Information provided:
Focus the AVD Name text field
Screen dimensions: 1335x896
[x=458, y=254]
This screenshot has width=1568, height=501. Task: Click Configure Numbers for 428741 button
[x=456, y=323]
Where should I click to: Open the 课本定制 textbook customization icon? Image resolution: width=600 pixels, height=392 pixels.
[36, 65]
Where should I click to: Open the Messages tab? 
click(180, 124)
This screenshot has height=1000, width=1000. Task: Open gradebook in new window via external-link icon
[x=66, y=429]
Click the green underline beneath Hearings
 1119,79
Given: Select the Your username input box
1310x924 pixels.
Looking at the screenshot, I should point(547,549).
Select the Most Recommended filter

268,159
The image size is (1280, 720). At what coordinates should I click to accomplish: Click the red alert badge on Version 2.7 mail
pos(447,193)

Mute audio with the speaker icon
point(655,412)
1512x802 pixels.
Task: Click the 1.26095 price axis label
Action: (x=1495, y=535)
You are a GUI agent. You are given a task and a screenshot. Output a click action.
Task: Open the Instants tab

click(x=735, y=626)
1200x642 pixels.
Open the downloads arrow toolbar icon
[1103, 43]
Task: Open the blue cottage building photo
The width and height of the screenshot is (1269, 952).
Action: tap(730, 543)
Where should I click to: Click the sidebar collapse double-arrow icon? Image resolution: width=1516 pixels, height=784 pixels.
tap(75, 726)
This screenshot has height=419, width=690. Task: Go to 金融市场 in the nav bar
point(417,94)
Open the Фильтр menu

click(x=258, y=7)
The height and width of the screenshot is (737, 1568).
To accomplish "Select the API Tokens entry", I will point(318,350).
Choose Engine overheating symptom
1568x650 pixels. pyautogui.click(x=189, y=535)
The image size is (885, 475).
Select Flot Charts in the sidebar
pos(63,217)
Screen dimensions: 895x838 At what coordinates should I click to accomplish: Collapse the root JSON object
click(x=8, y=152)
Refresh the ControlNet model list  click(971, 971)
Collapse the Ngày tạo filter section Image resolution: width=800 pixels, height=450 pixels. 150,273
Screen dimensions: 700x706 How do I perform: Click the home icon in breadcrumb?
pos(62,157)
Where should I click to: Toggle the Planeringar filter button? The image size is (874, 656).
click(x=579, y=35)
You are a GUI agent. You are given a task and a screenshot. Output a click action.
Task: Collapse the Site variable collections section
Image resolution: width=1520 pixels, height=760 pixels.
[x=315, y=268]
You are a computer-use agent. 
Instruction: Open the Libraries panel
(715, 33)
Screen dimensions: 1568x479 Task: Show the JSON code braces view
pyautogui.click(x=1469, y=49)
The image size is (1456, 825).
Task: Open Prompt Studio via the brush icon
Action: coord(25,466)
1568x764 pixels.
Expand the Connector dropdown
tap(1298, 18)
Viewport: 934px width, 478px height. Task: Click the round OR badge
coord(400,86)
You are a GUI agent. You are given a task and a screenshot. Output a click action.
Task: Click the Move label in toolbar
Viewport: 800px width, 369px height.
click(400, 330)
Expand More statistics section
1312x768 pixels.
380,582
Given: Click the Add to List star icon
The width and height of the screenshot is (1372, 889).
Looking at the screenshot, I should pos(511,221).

Action item: Copy every record exactly as presented.

Answer space:
Focus the AVD Name text field
Screen dimensions: 1335x896
[x=458, y=254]
This screenshot has width=1568, height=501. Task: Click Configure Numbers for 428741 button
[x=456, y=323]
Where should I click to: Open the 课本定制 textbook customization icon? Image resolution: width=600 pixels, height=392 pixels.
[36, 65]
Where should I click to: Open the Messages tab? 
click(180, 124)
This screenshot has height=1000, width=1000. Task: Open gradebook in new window via external-link icon
[x=66, y=429]
Click the green underline beneath Hearings
 1119,79
Given: Select the Your username input box
1310x924 pixels.
Looking at the screenshot, I should point(547,549).
Select the Most Recommended filter

268,159
The image size is (1280, 720). At what coordinates should I click to accomplish: Click the red alert badge on Version 2.7 mail
pos(447,193)

Mute audio with the speaker icon
point(655,412)
1512x802 pixels.
Task: Click the 1.26095 price axis label
Action: (x=1495, y=535)
You are a GUI agent. You are given a task and a screenshot. Output a click action.
Task: Open the Instants tab

click(x=735, y=626)
1200x642 pixels.
Open the downloads arrow toolbar icon
[1103, 43]
Task: Open the blue cottage building photo
The width and height of the screenshot is (1269, 952).
Action: tap(730, 543)
Where should I click to: Click the sidebar collapse double-arrow icon? Image resolution: width=1516 pixels, height=784 pixels.
tap(75, 726)
This screenshot has height=419, width=690. Task: Go to 金融市场 in the nav bar
point(417,94)
Open the Фильтр menu

click(x=258, y=7)
The height and width of the screenshot is (737, 1568).
To accomplish "Select the API Tokens entry", I will point(318,350).
Choose Engine overheating symptom
1568x650 pixels. pyautogui.click(x=189, y=535)
The image size is (885, 475).
Select Flot Charts in the sidebar
pos(63,217)
Screen dimensions: 895x838 At what coordinates should I click to accomplish: Collapse the root JSON object
click(x=8, y=152)
Refresh the ControlNet model list  click(971, 971)
Collapse the Ngày tạo filter section Image resolution: width=800 pixels, height=450 pixels. 150,273
Screen dimensions: 700x706 How do I perform: Click the home icon in breadcrumb?
pos(62,157)
Where should I click to: Toggle the Planeringar filter button? The image size is (874, 656).
click(x=579, y=35)
You are a GUI agent. You are given a task and a screenshot. Output a click action.
Task: Collapse the Site variable collections section
Image resolution: width=1520 pixels, height=760 pixels.
[x=315, y=268]
You are a computer-use agent. 
Instruction: Open the Libraries panel
(715, 33)
Screen dimensions: 1568x479 Task: Show the JSON code braces view
pyautogui.click(x=1469, y=49)
The image size is (1456, 825).
Task: Open Prompt Studio via the brush icon
Action: coord(25,466)
1568x764 pixels.
Expand the Connector dropdown
tap(1298, 18)
Viewport: 934px width, 478px height. Task: Click the round OR badge
coord(400,86)
You are a GUI agent. You are given a task and a screenshot. Output a click action.
Task: Click the Move label in toolbar
Viewport: 800px width, 369px height.
click(400, 330)
Expand More statistics section
1312x768 pixels.
380,582
Given: Click the Add to List star icon
The width and height of the screenshot is (1372, 889).
Looking at the screenshot, I should pos(511,221).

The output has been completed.